Activation contexts are — well, let me trim it down quite a bit and say that activation contexts are a solution to a problem I don't really have, at least in this context (pun not intended). The key points to keep in mind are that (a) they must be deactivated in reverse order of activation, the sequence being justly called the
activation context stack, and (b) they are (by default) automatically activated on calling a function which is a DLL entry point, and automatically deactivated on that function's return (or exceptional return (I hope)).
This should be enough for some of you to see the potential problems already, so let me actualize that potential by saying (c) activating a context returns a cookie, and you use that cookie to deactivate it, and (d) in Windows XP, the activation context stack is per-
thread, and
not per-fiber.
So let's say, "hypothetically", that I have this application that has code in multiple DLLs, some of which are (at least potentially) user-designed plugins. And let's say that it uses a small pool of fibers to let function execution "block" on calls to "modal" tasks, while still allowing the main modal loop to handle Windows events on the main thread. And let's say that this application passes around and invokes callbacks like candy on Halloween.
And let's say I'm up in the application main loop in executable A, and from there it calls DLL B, which calls DLL C, which executable A has already given pointers to static functions in A, as well as pointers to objects declared and constructed in the A-loaded plugin-DLL Z. And let's say DLL C calls Z, as it should, which calls a function in B which constructs a chooser-dialog and "blocks", yielding control back to a waiting fiber near the main loop. (The fiber will be unblocked and switched to when the user clicks 'OK'; this will cause the function in B to return the chosen value.) For those of you playing along at home, that's A -> B-> C (-> A?) -> Z -> B, so we're now in B's activation context. Well, that's probably okay; all these activation contexts are likely to be identical anyway. A's, B's, and C's certainly are.

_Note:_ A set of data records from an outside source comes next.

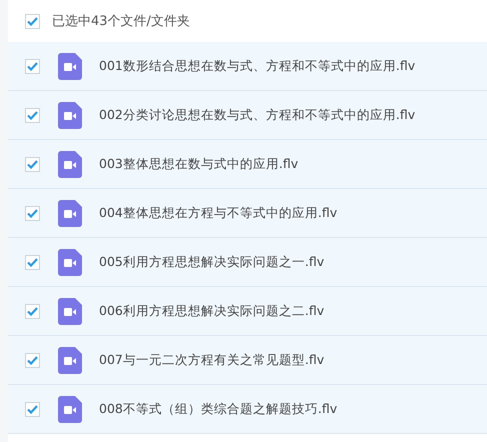 The image size is (487, 442). Describe the element at coordinates (218, 213) in the screenshot. I see `file-name: 004整体思想在方程与不等式中的应用.flv` at that location.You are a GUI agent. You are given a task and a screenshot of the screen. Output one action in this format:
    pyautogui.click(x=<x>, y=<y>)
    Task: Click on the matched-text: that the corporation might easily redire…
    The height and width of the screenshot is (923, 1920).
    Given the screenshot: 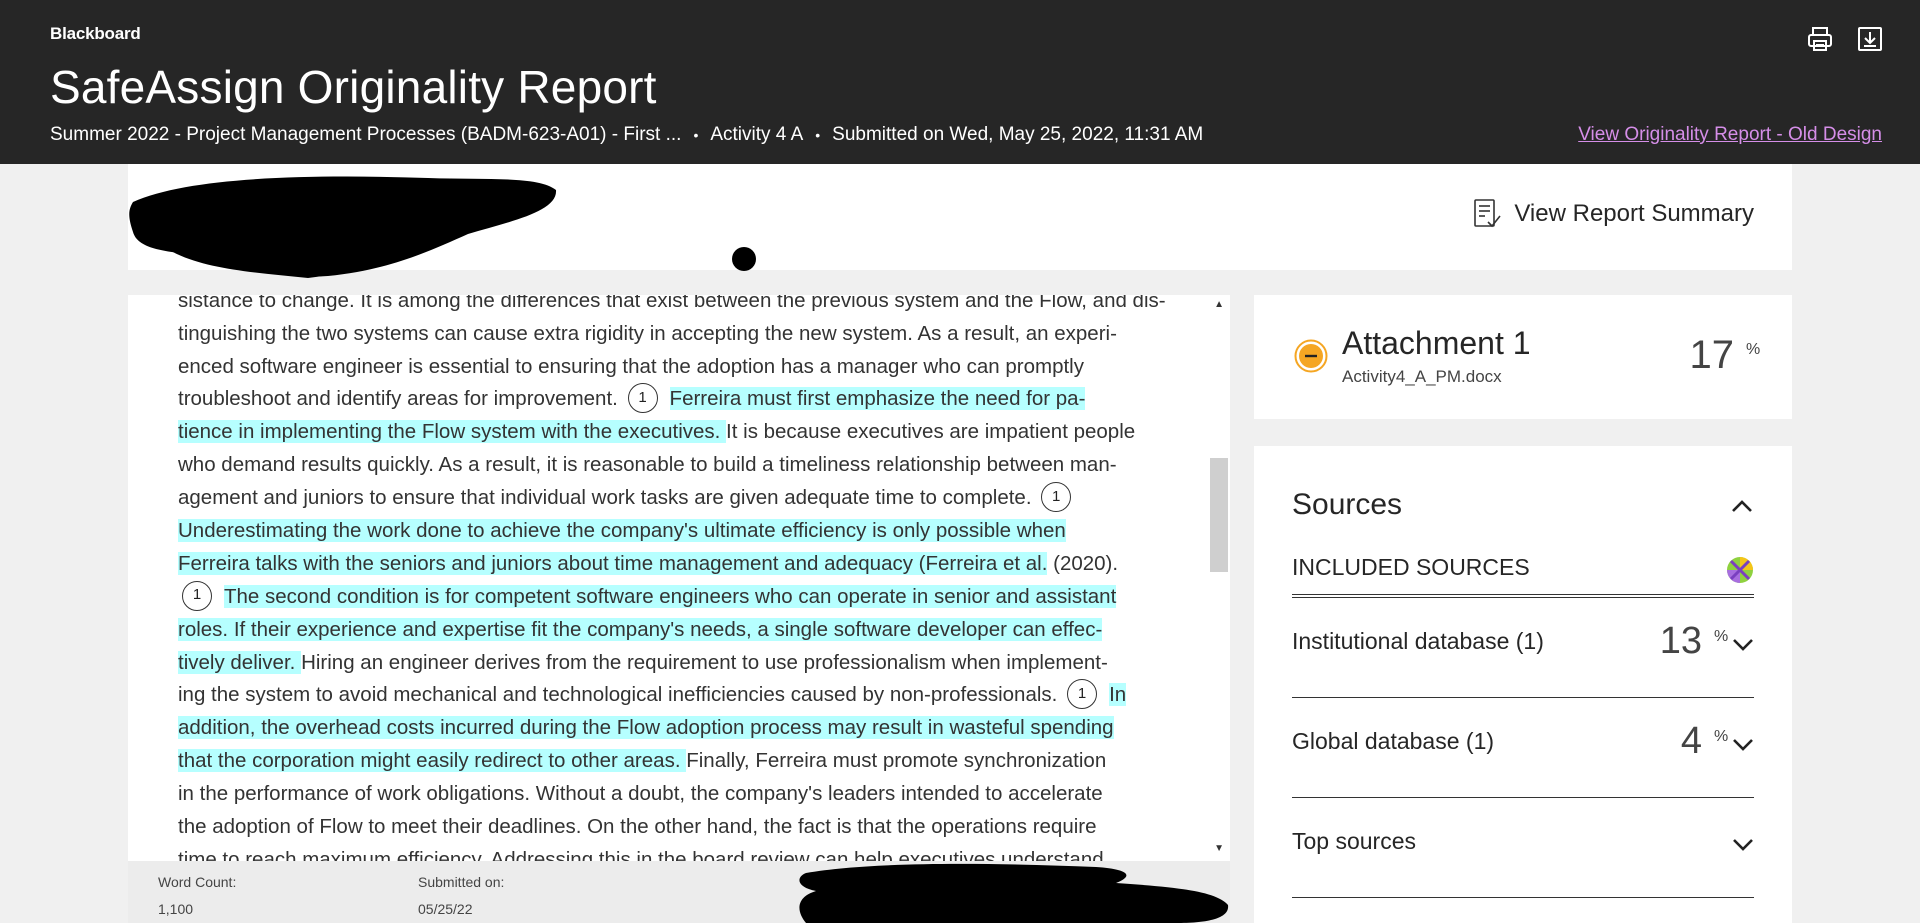 What is the action you would take?
    pyautogui.click(x=432, y=761)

So let's say we run through another ten thousand iterations of the main loop, and then the user does something else that causes a chooser-dialog to be constructed. (First one's still up, remember.) So that adds another half-a-dozen activation contexts onto the activation context stack. And let's say that the user clicks OK on the
first chooser-dialog.
At this point (possibly immediately, possibly when the OK-click-event-handling-fiber makes it back up to the main loop), control switches over to the suspended fiber, which tries to return... and promptly goes undefined, because it immediately tries to deactivate activation contexts that aren't anywhere near the top of the stack.
Keep in mind that this code was
correct under VS 7.1. And still is, on Windows Server 2003, where the activation context stack
is per-fiber
1.
So what are we to do?
We could turn off automatic activation context creation on DLL boundaries, and create a class that does it for us, but also registers itself with the fiber framework so that the context switch can tell those classes to deactivate and reactivate their relevant contexts as needed. But this means adding instances of this class to hundreds of entry points of a DLL, and silent failures if we miss one; onerous requirements on client plugins; and an inability to use any other external DLLs that take callbacks. Possibly including Windows DLLs.
We could detect what OS we're using, and try to mess with the
relevant entry in the
Thread Environment Block. The key word here doubtless being "try".
Or we could pull the fiber-switch code out, manually make our own code modeless, deprecate the old modeless calls, and (for the next release) degrade those function calls from modelessness to modality.
Sigh.
1 According to this MSDN blog post, which is the only documentation of this fact that I've ever been able to find. Notably, I have no idea one way or the other concerning Vista or Server 2008.